Instructions for the task
Return exactly the span that opens with the line containing "Select Trip Costs" and closes with the final line of the records, both included.

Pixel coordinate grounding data
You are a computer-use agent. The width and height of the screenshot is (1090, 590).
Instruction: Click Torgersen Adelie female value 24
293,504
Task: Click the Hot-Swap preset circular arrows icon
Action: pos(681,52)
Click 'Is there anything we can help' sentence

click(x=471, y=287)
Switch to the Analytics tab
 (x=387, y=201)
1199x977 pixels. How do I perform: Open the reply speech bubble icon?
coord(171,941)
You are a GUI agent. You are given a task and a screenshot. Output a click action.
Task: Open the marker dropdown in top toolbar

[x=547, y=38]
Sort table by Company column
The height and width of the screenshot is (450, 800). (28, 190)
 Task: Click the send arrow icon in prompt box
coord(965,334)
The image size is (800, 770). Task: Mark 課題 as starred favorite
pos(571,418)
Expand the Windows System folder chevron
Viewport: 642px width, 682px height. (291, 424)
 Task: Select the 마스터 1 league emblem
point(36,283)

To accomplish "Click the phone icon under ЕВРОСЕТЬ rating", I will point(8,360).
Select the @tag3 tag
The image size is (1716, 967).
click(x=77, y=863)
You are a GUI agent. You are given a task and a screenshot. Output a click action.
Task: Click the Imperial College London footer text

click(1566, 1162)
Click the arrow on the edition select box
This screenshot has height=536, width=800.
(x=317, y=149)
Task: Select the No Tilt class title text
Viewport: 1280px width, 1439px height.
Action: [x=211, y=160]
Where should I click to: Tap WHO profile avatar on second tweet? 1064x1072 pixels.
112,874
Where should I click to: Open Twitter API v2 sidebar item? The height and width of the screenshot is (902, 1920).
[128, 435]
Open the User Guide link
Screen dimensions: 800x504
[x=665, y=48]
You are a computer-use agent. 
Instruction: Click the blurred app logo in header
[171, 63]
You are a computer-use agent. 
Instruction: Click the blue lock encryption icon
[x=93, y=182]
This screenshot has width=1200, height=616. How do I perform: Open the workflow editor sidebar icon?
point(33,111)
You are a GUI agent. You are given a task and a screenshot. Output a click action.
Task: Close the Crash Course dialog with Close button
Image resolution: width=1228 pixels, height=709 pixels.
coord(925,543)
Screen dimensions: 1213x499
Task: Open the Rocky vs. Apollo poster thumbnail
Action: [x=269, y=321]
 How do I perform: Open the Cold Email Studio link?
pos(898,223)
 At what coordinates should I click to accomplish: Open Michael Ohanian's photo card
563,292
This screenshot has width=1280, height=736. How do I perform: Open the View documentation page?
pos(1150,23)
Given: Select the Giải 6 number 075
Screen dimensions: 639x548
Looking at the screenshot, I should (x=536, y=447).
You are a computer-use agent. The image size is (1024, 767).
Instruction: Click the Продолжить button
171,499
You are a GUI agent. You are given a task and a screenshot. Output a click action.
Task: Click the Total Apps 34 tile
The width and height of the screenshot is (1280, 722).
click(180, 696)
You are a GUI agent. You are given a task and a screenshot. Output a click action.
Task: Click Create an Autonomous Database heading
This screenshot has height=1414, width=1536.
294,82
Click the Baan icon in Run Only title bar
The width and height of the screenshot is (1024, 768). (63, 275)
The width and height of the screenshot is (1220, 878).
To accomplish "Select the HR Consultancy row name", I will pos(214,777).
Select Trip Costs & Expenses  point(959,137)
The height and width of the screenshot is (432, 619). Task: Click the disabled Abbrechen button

Exercise response
Select Trip Costs & Expenses  point(959,137)
The height and width of the screenshot is (432, 619). Task: Click the disabled Abbrechen button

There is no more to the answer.